14 thoughts on “How To: Make VirtualBox Use Your Router’s DHCP to get an IP Address in Linux

  1. Thanks! This is great info. I have a problem though. I followed these steps, but for other reasons I now want to roll back these changes (in other words, everything that was in the “bash script form” box). Could you please help me out with the reverse sequence?

  2. You’re welcome =D

    Hmm, well.. A reboot will clear any networking settings and running network tools, then you could just change VirtualBox back to running from NAT instead of Bridged Adapter | tap0.

    If you really wanted to undo the changes without a reboot, you could run:

    Then you could restart the networking part of linux with sudo /etc/init.d/networking restart, this will leave bcrelay and parprouted still running, which you can then kill through the System Monitor, or by typing ps -A | grep bcrelay and ps -A | grep parprouted to find the process IDs and then kill [process-ID] or killall -9 [process-ID them. (i.e. kill 5217 or such).

    Finally, to make VirtualBox use NAT again just shut down the virtual machine (not suspend/save status) and change the network from “Attached to: Bridged Adapter” back to “Attached to: NAT” in the virtual machine settings.

    Cheers!

  3. I also had this same problem. When using NAT I was unable to browse the other Windows systems on my home network, access my networked printers, etc.

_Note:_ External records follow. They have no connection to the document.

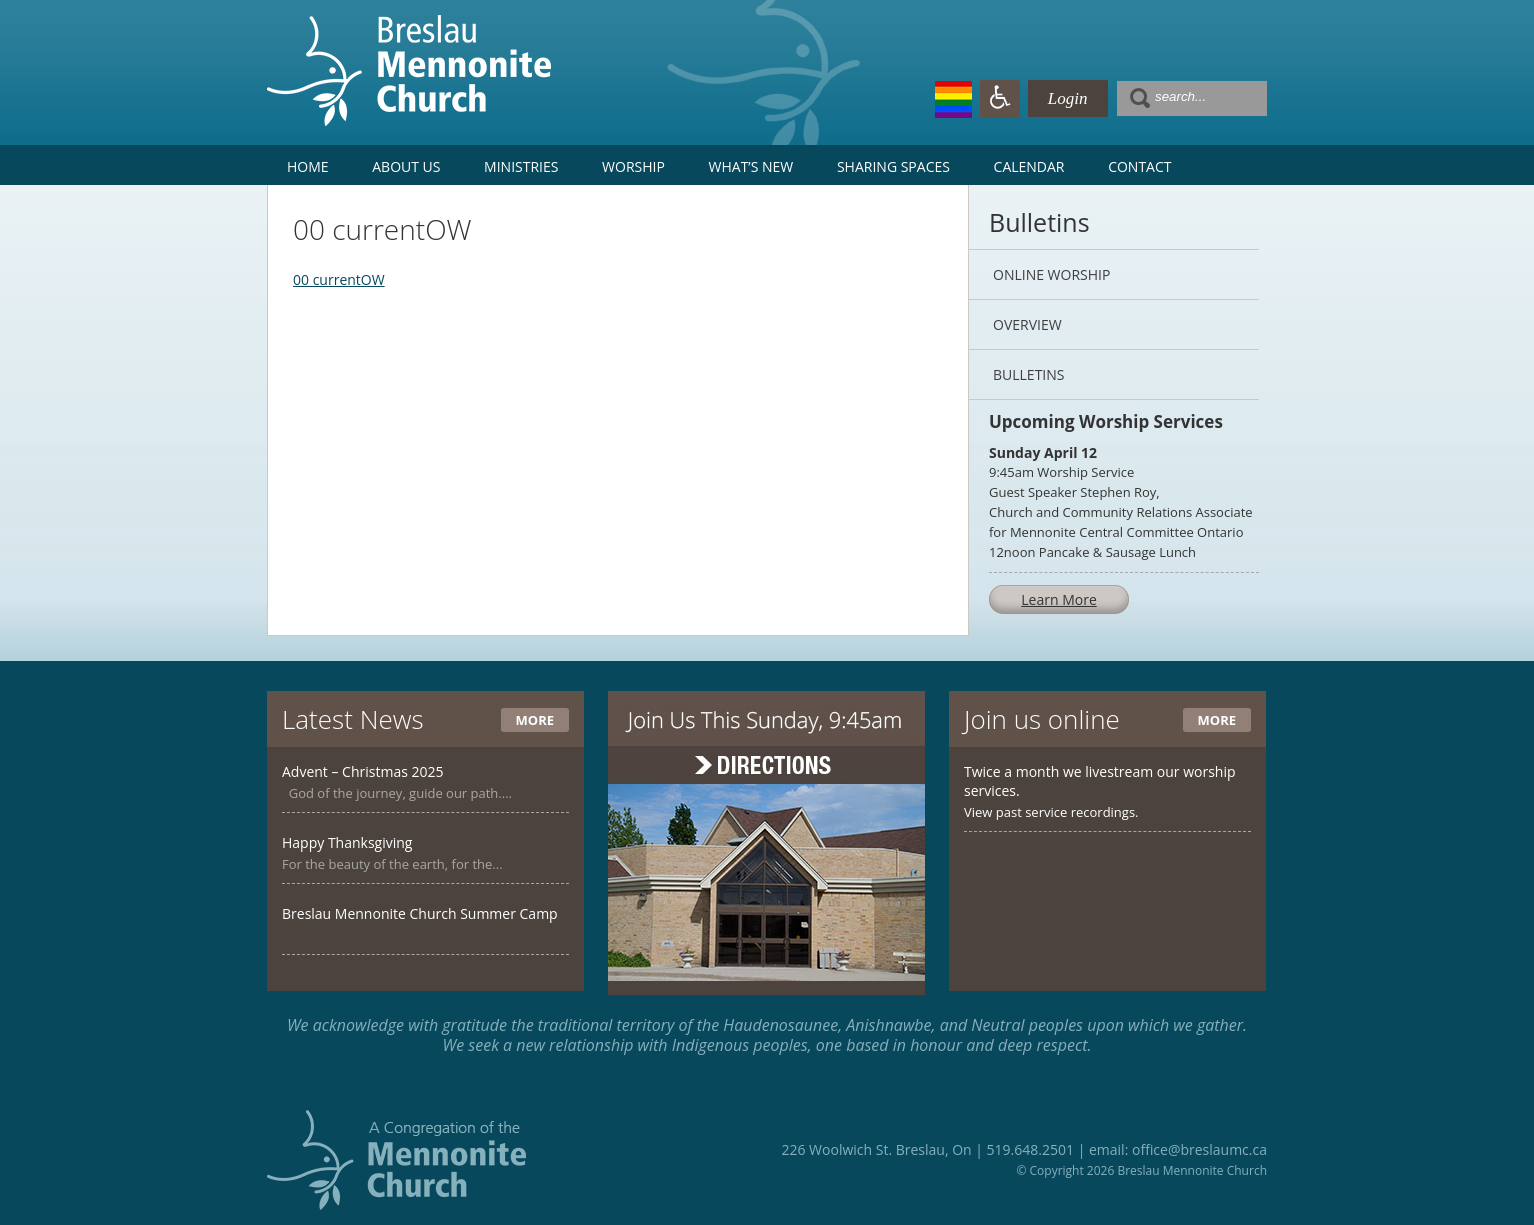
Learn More (1059, 599)
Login (1068, 98)
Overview (1027, 324)
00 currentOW (339, 279)
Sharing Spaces (893, 166)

    But instead of doing what you are proposing I simply use the “Bridge” mode of network device. If you then click on the little gear to the right of the drop-down menu for “Attached to:” you can also specify a specific MAC address. I set this so that each VM has a unique MAC address and I then configure my firewall router to assign it a specific IP address.

    Using specific IP addresses allows me to have a hosts file that lists all possible host addresses for the various *nix systems, or in a NIS/DNS/Whatever database.

    I run VirtualBox on top of Solaris. I have not tried it on top of Linux, as my versions of Linux run inside of Virtual Box VMs. I just wanted to mention this in case it is also an option when running VB on Linux systems. It could save you a lot of trouble.

  4. Hi Mike!

    Tried out your method, and not only is it much simpler but it works flawlessly – XBox 360 Deployment and everything – first time.

    Have updated the post to point our your method as a better way of going about VirtualBox DHCP.

    Thanks for the info – much appreciated!

  5. How would I do this with a Windows XP host and a Linux guest? Or Solaris guest. I have no problem with the NAT option, but whenever I select Bridged, Internal, or host-only, the names come back as “Not Selected” with no drop down options. In VMware, it created virtual adapters to get around this problem but no obvious solution with Windows XP.

    Can anyone assist? Thanks…

    Robert

  6. Thanks Mike and r3dux for putting this together. Using VirtualBox 4.0 on HostOS Windows 7, I installed GuestOS: Ubuntu 10 and am able to access apps on ubuntu from my home network.

  7. Using VirtualBox 4.0 on Windows7 with Ubuntu 10.10, I just needed to change Bridge Mode.
    Didn’t need to run any commands. After pressing OK Ubuntu recognized a change in the network and automatically updated everything, including getting an IP from the DHCP.

    Now I can seemlessly continue using Windows7 for my daily stuff and also set up a Web Server in Ubuntu, which is easier to handle.

    Big thanks for the tutorial, even though I didn’t follow it, it pointed me to the right direction.

    1. You can manually assign an IP on the 10.0.2 (default network) to your system, then set the DNS servers manually to reflect that on your operation network (outside of your virtual box). this will NAT for IP traffic and keep your system from being exploited from the outside since private space isn’t routable (normally) unless defined at your layer 3 device while providing accurate DNS. This allows resolution for all network systems outside as well as inside your Virtual Box as long as they are domain joined. if you do not join the other VB systems then you could add them into your DNS server or provide a hosts file for them locally.

    1. Just like you set it… Turn off the virtual machine and change the virtual machine’s network adapter back from “Bridged Adapter” to “NAT” (see screenshot at top of article).